(Records from a dataset)

────────────────

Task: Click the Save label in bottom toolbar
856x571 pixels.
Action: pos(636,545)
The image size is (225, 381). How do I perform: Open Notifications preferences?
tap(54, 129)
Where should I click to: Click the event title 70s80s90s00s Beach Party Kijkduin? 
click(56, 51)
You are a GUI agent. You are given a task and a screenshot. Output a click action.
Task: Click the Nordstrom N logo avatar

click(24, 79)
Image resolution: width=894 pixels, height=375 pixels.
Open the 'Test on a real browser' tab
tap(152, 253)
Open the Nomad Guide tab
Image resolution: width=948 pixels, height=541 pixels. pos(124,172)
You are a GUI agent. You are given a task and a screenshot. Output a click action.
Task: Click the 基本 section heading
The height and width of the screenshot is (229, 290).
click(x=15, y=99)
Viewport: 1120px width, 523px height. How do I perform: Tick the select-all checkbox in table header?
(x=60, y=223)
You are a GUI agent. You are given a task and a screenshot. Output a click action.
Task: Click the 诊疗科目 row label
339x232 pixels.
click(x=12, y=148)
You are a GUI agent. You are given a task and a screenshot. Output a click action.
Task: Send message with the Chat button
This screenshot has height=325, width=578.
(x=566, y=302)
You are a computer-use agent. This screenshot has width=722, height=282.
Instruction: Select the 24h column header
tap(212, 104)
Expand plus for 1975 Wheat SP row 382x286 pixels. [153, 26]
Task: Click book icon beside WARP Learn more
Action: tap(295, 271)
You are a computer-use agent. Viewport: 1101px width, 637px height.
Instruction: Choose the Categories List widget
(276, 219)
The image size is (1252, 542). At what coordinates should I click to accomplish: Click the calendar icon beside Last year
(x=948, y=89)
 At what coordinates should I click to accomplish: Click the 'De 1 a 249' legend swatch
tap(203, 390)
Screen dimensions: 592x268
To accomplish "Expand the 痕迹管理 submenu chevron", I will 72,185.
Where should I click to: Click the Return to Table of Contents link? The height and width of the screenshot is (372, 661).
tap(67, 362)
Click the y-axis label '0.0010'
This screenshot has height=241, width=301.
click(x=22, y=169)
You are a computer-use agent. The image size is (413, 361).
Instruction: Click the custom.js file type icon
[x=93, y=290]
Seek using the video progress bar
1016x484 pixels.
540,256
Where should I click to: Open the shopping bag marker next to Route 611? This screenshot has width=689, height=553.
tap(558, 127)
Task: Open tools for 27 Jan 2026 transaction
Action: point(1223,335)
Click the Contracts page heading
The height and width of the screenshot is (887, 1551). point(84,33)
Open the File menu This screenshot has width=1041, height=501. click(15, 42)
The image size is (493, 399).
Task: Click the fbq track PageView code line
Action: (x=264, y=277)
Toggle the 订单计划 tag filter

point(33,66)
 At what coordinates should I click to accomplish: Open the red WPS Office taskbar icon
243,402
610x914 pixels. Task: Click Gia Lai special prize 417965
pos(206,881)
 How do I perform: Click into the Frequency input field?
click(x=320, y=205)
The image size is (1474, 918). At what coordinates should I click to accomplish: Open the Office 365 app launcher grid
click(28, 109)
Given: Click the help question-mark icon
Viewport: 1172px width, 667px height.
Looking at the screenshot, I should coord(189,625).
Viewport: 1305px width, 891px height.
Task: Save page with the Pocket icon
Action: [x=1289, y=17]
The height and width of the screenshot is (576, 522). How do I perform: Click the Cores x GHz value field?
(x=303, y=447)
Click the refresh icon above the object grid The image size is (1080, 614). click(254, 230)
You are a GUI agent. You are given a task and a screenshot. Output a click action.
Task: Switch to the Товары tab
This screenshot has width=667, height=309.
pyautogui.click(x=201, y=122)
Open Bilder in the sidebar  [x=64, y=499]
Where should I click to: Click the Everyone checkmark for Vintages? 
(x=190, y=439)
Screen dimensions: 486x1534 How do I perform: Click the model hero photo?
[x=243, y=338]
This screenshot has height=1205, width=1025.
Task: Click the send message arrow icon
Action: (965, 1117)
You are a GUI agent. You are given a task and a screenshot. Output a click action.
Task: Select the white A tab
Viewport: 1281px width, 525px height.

────────────────

Your objective: Please report all lines in the entries where "computer" appears.

Answer area:
You are a computer-use agent. This screenshot has width=722, height=282.
You are a computer-use agent. Viewport: 1101px width, 637px height.
You are a computer-use agent. The image size is (413, 361).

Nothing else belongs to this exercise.